Having read a total of six, seven chapters, I haven’t read this book, but I have finished it. So, therefore, my review is most parts confession, navel-gazing, and consolidating my guilty conscious, and few parts talking about the story of this book, but not a deserved review of it, per se. Now that I recall the beginning of this novel, I remember that I had started it before as well, but had quickly decided not to continue. Since the start of this novel is so important to the story, and also so picturesque in hindsight, it is hard not to remember it – and once finishing the book, hard not to see its importance through and through. 

Pip, the nick-named protagonist, is an orphaned child who lives with his only surviving family, the elder sister Mrs. Joe. There are taken in my Joe, the kind blacksmith, after Pip’s brother-in-law dies. Pip is at the church graveyard when the novel opens, and there he encounters a fleeing convict who orders Pip to bring him food the next morning. I’ll take a sharp turn here, as Pip after that brief encounter, is sent to Miss Havisham’s house after being summoned there. A cold, bitter, and dominating lady, Miss Havisham also has a stepdaughter, Estella, who is beautiful but desperately like her stepmom. Pip grows a liking for Estella, despite being treated harshly for his ‘lower class and illiteracy’. 

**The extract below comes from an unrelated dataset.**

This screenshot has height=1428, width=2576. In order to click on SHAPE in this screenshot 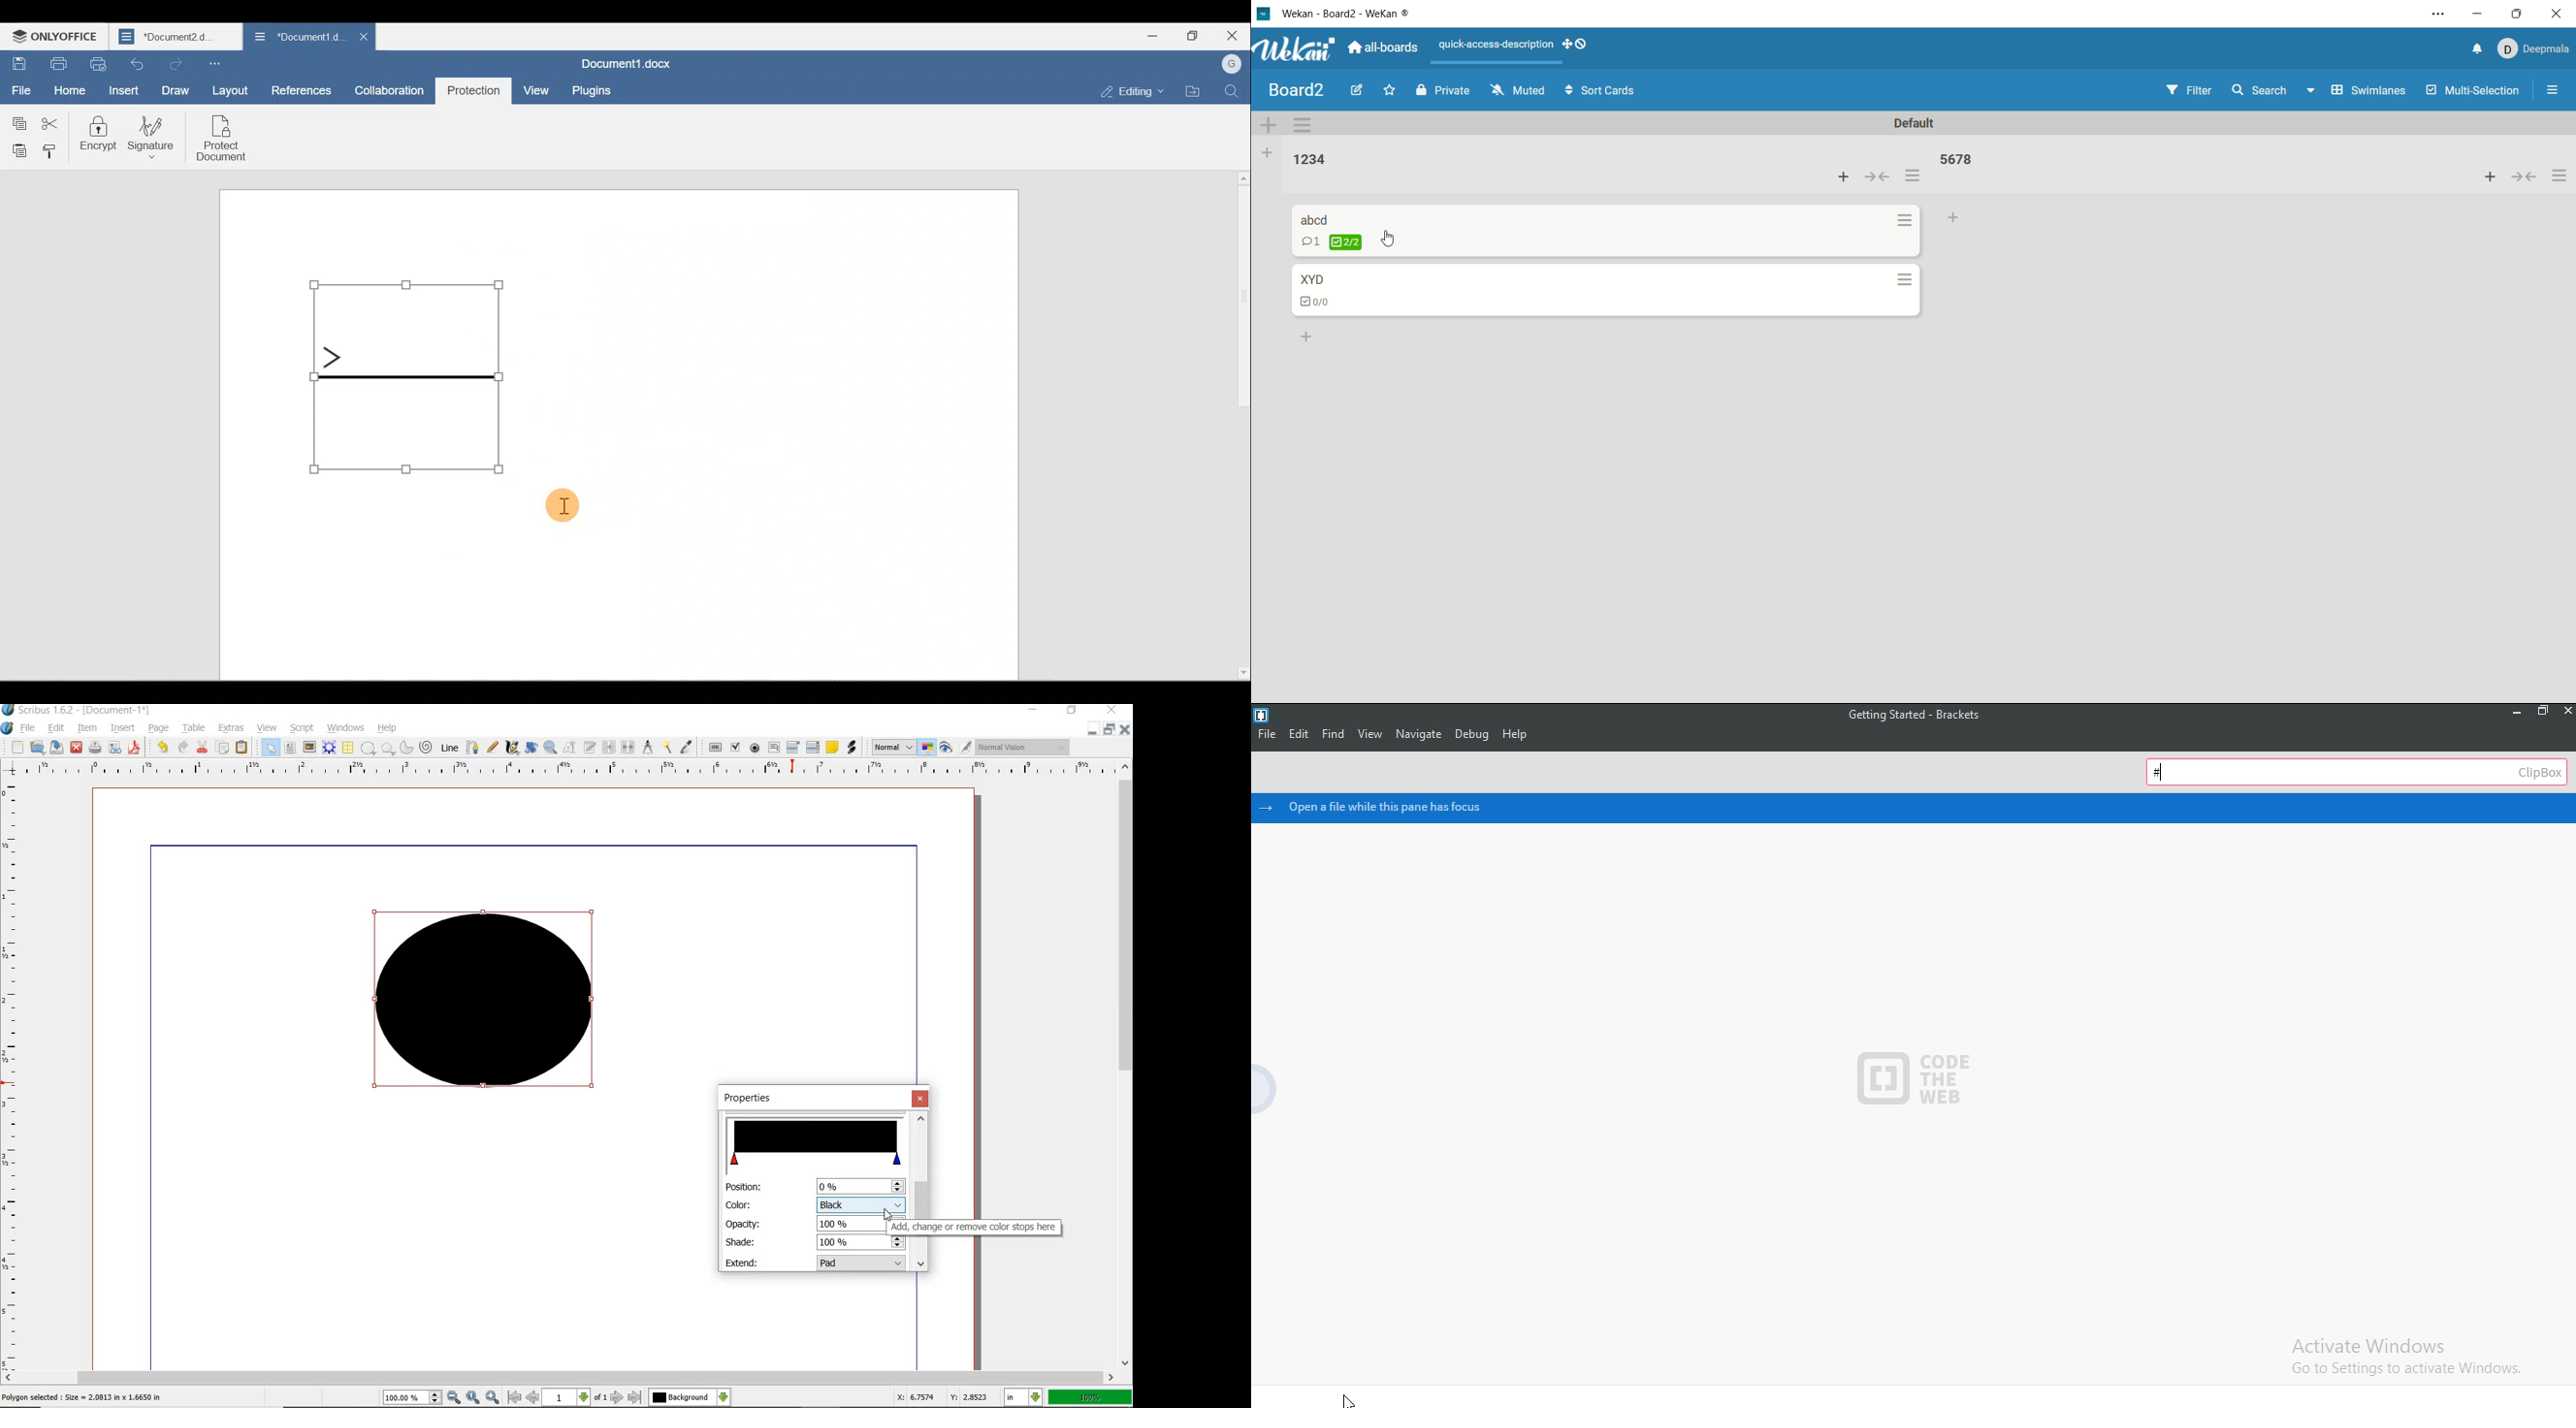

Ambitions of becoming a gentleman and moving to a higher class, fired by his love for Estella, takes Pip on his journey of great expectations – a journey that is masterfully woven together by Dickens – which ends on the noblest and most reassuring of lessons in life. 

I once again failed to like Dicken’s prose, but I fell in quite a love with his storytelling. This is, by all means measurable, a very thrilling, beautiful, insightful, challenging, and poignant novel – worthy of being claimed one of the classics’ best. Both the structure of the novel – three volumes, each ending on the repeating theme of great expectations and its perils – and also the bridging of two distinct storylines into one towards the end of the novel, are both brilliantly done. 

The first-person narrative also helps Pip not only tell his story, but also judge himself as he narrates – again, brilliant! The strict morality and sense-of justice in this novel is also quite commendable. Rarely seen in novels, Dicken’s confidence in his sense of judgements for his character, alongside his ability to unravel the complications of conflicting traits and how it affects the character, is something assuring for the reader. The judgments, in the Dicken’s world, are called right here on earth – and it is powerful yet also tendering. 

Reading chapter by chapter, and not page by page, I was quite sad and full of guilt at reading the plot-points being revealed while me not reading the book, but a short description of it. I am sure I must have missed a lot of the book by reading the guide and not the book, but at least, I’m happy to have acquainted myself with this worthy story. For now, the dilemma continues – for the final verdict is not due in a lot of time. Meanwhile, the best I can do, is honesty, which I’ve tried my best to do here.